If there were a genre called business science fiction and
fantasy (a mixture of Philip K. Dick and Malcolm Gladwell), then Azam Ahmed’s
recent Times story about the infamous
trade that put JP Morgan in the hole for a cool 2 billion and climbing (“The Hunch, the Pounce and the Kill,” NYT, 5/26/12) would definitely qualify.
Consider the tale’s protagonists: Boaz Weinstein, Chrysler building based hedge
fund trader, one time Stuyvesant High school grad, chess wunderkind and card
shark who Warren Buffet once invited to a poker tournament and JP Morgan’s
Bruno Iksil, aka “the London whale,” so named for what Ahmed described as
“his outsize trades.” Iksil wasn’t Melville’s Great Whale, a creature who would
have posed a slightly greater challenge in both life and art. He turned out to
be easier prey for Boaz. When the initial reports of the JP Morgan loss
originally appeared, most of the attention in the press concerned bank
regulation. Here was 2008 with one of the most prominent and profitable
financial institutions in America, taking a huge blow for trading in area that
many think should be off limits to banks. However, the exact nature of the
losses and what they derived from remained somewhat of a mystery. Even more
important however was the fact that JP Morgan didn’t exist in a bubble. The
bank’s loss had to be someone else’s gain. “The resulting uproar, in Washington
and on Wall Street, has largely obscured a simple truth of the marketplace,”

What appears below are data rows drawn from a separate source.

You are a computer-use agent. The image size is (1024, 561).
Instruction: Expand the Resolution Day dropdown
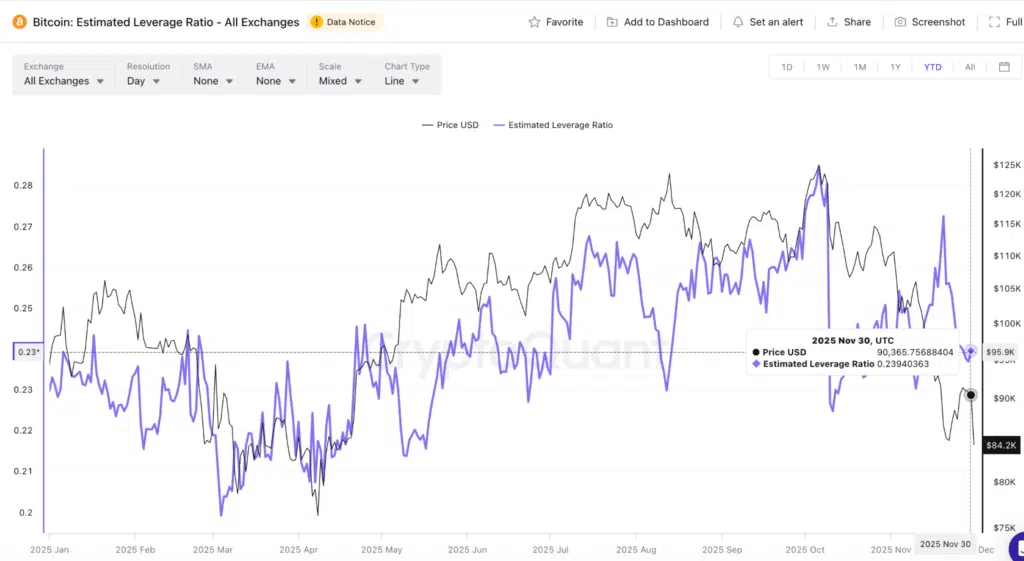[x=144, y=81]
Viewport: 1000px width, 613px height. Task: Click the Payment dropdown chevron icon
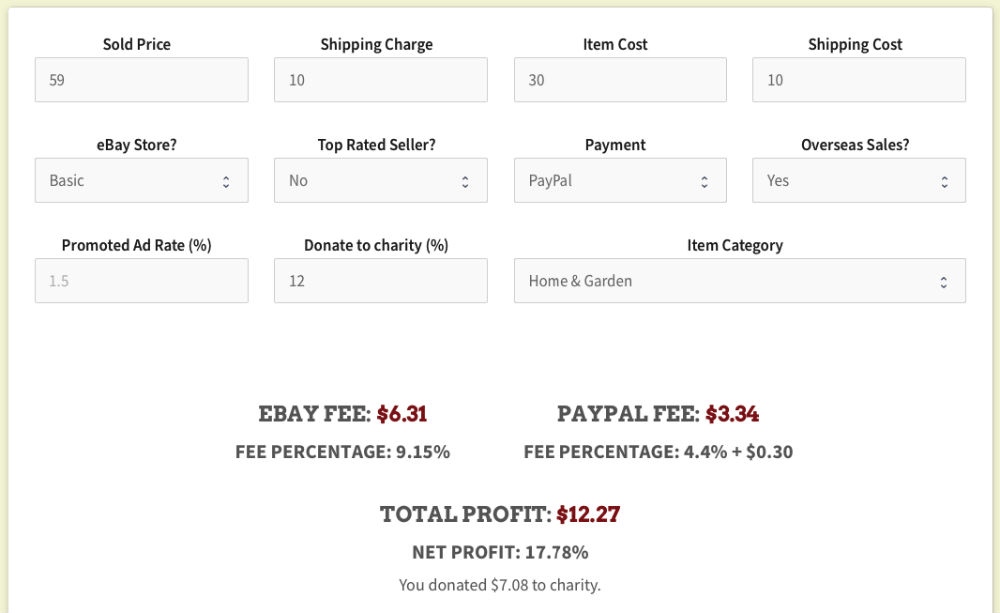703,180
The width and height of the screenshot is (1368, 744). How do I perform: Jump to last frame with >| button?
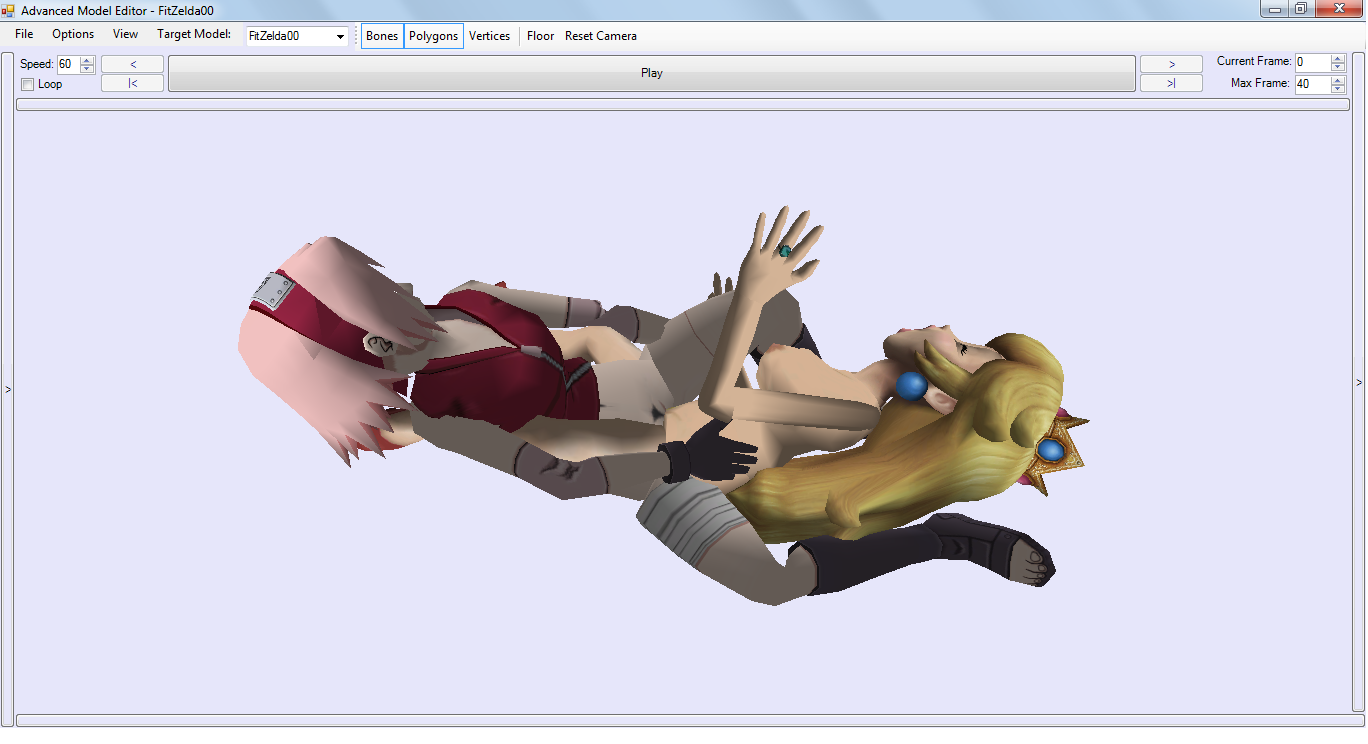pyautogui.click(x=1171, y=83)
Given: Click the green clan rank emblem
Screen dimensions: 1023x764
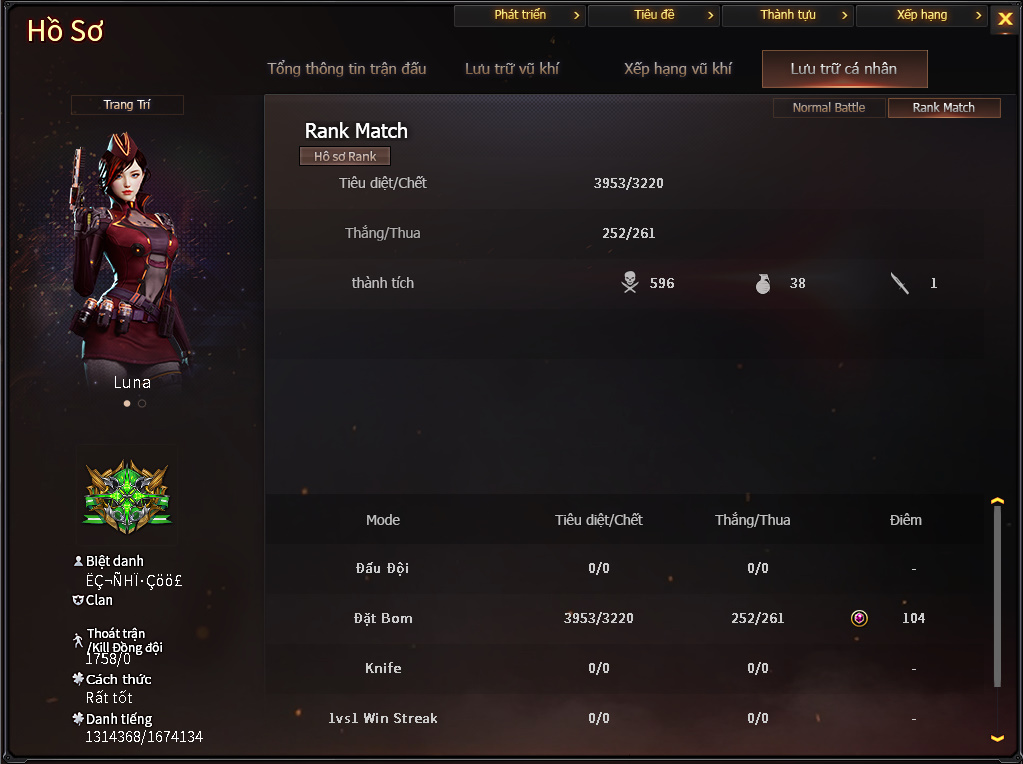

Azam Ahmed remarked. “Yes, Morgan lost big—but, as Mitt Romney has pointed out,
someone else won. And that someone or, rather, those someones, turn out to be
Boaz Weinstein and a wolf pack of like-minded hedge fund managers. In the
London Whale, these traders saw a rich opportunity, and they seized it with
both hands. That, after all, is the way hedge funds roll.” Like all fantasy
fiction, there still is something unearthly about all of this, and for the lay
person, who is likely to be stunned by all the zero’s, it’s the question, how
does it all happen? Credit default swaps and synthetic derivatives still read
like supernatural forces to those who aren’t versed in their workings. To the
many who don’t understand these esoteric financial instruments, which are to
financial journalists on the prowl for scoops what leveraged buyouts were in
the 80’s, they’re the mysterious dark energy of the business world.